# Task
Omitting the pictures, output all of the records precisely as written.

Source data:
####################

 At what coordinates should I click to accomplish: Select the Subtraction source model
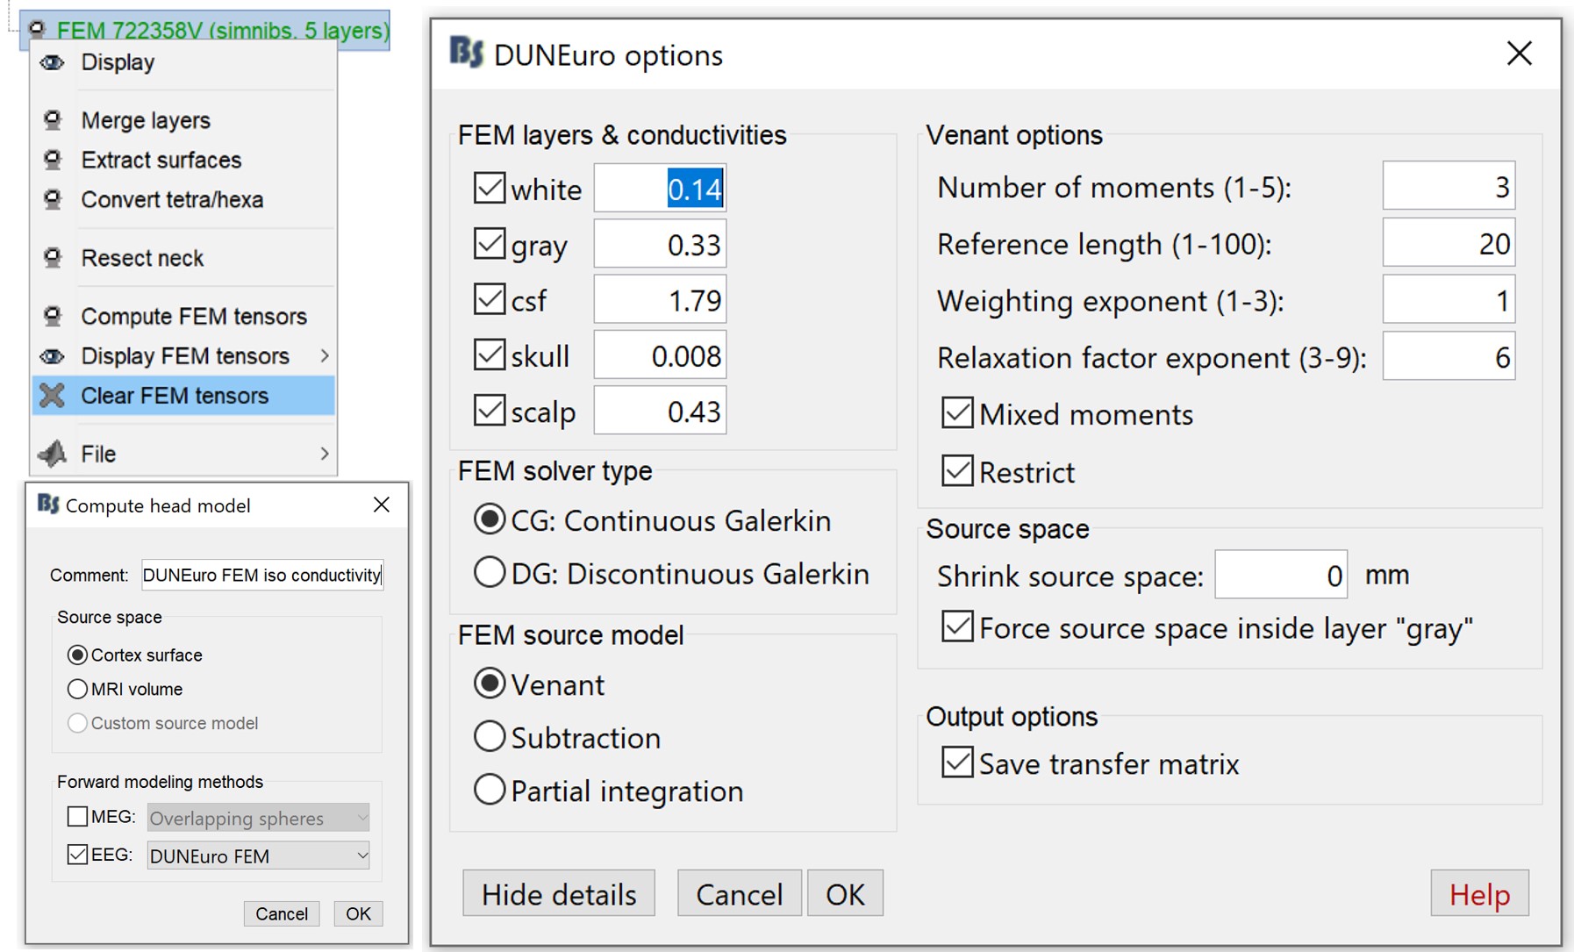[x=490, y=737]
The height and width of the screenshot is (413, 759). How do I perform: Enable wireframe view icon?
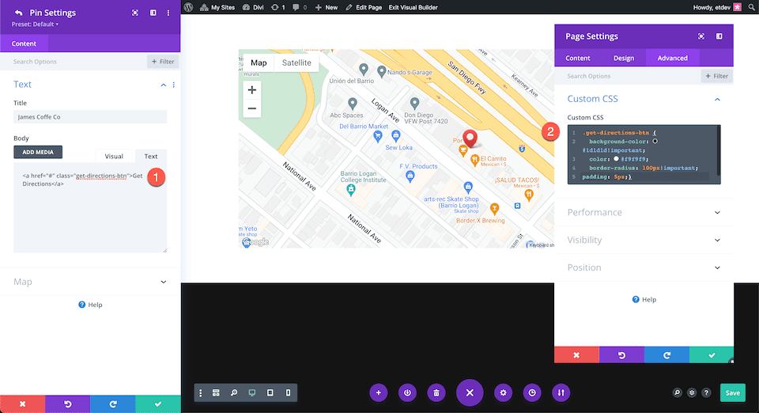pos(216,392)
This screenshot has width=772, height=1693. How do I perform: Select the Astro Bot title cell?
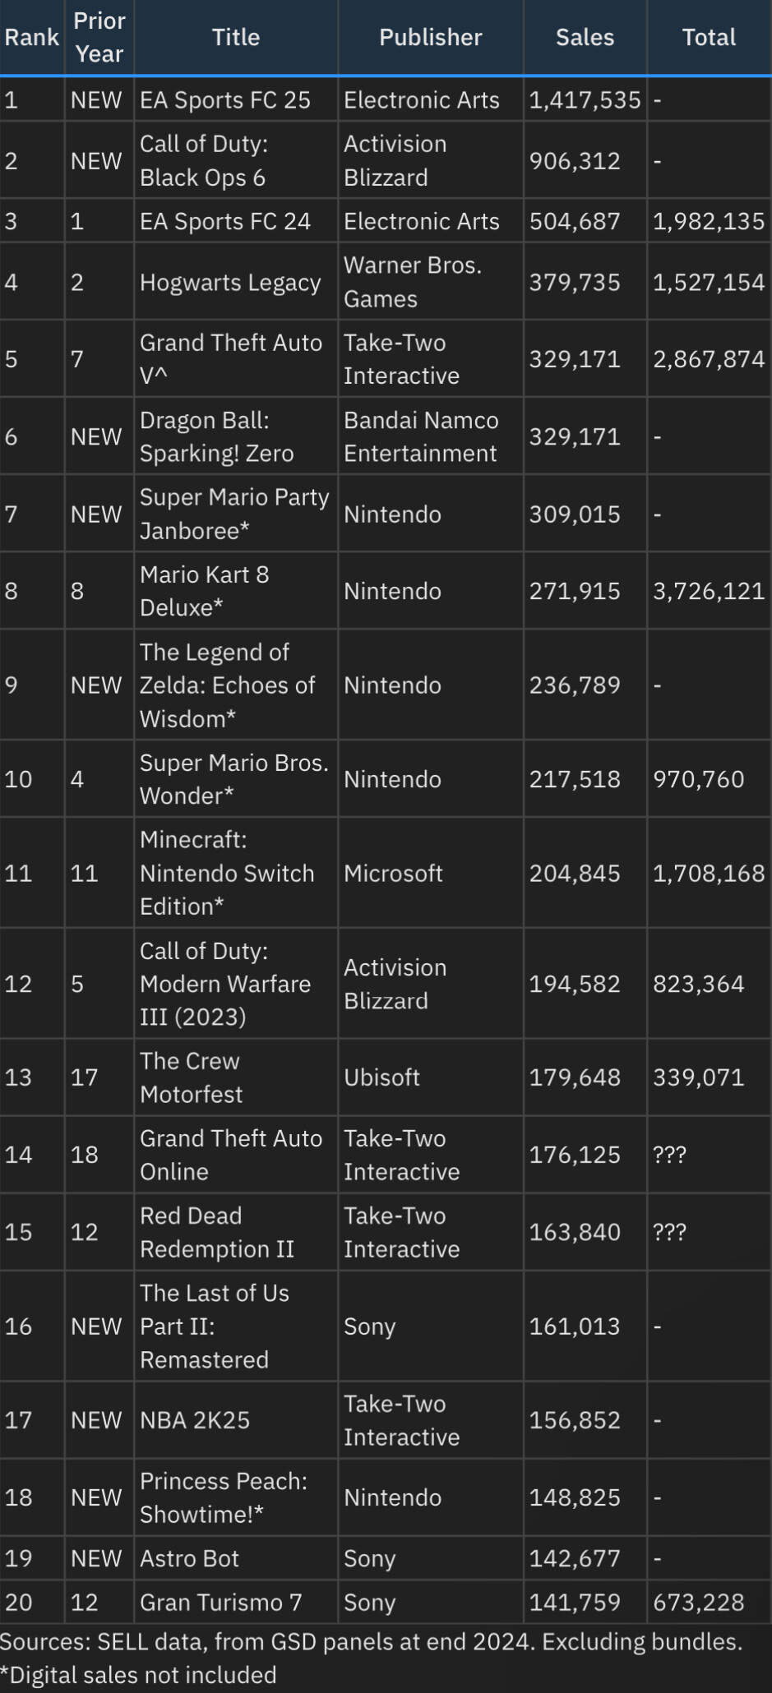click(x=236, y=1558)
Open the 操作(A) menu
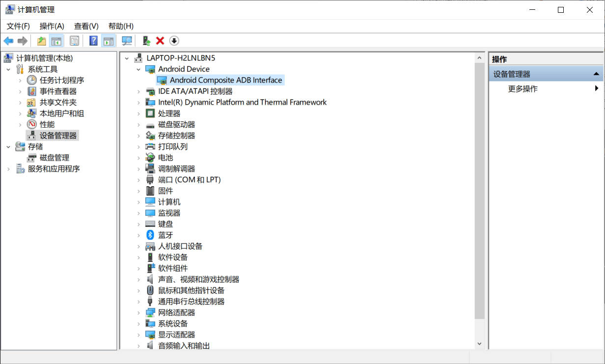605x364 pixels. click(52, 26)
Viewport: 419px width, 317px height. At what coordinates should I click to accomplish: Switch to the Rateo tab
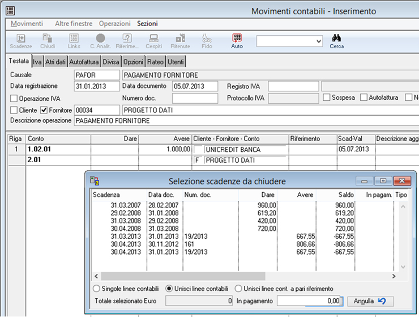[x=155, y=62]
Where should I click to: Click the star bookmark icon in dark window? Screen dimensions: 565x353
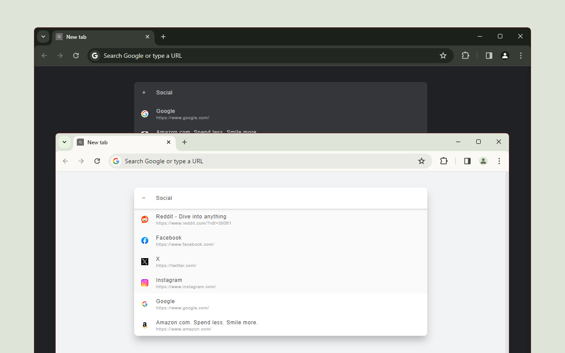pos(443,56)
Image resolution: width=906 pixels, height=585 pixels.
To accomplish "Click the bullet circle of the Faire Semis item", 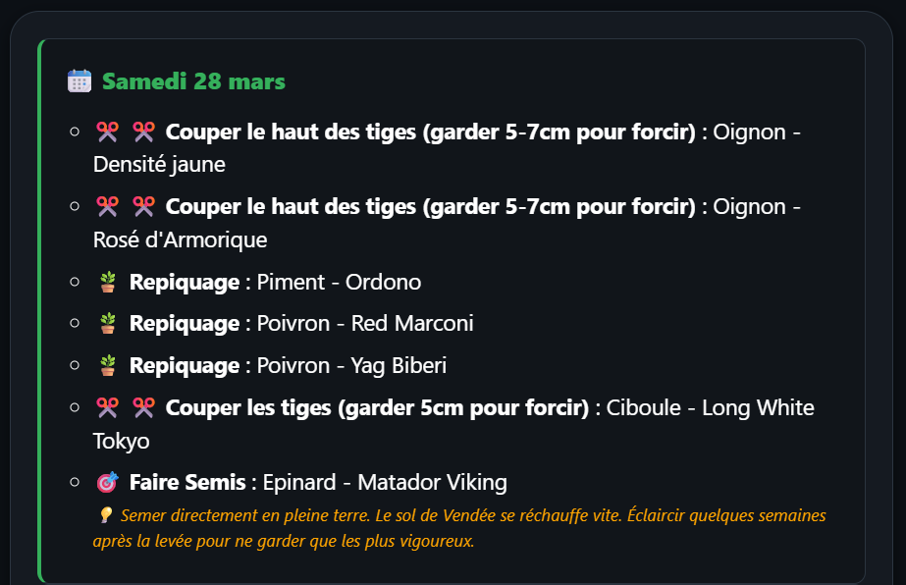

####################

# Completed exercise
 At what coordinates should I click to accomplish: Select the Subtraction source model
[x=490, y=737]
The height and width of the screenshot is (413, 759). How do I perform: Enable wireframe view icon?
pos(216,392)
This screenshot has width=772, height=1693. How do I perform: Select the Astro Bot title cell?
click(x=236, y=1558)
Open the 操作(A) menu
605x364 pixels. click(52, 26)
Viewport: 419px width, 317px height. At what coordinates should I click to accomplish: Switch to the Rateo tab
[x=155, y=62]
Where should I click to: Click the star bookmark icon in dark window? Screen dimensions: 565x353
pos(443,56)
Image resolution: width=906 pixels, height=585 pixels.
To accomplish "Click the bullet circle of the Faire Semis item", 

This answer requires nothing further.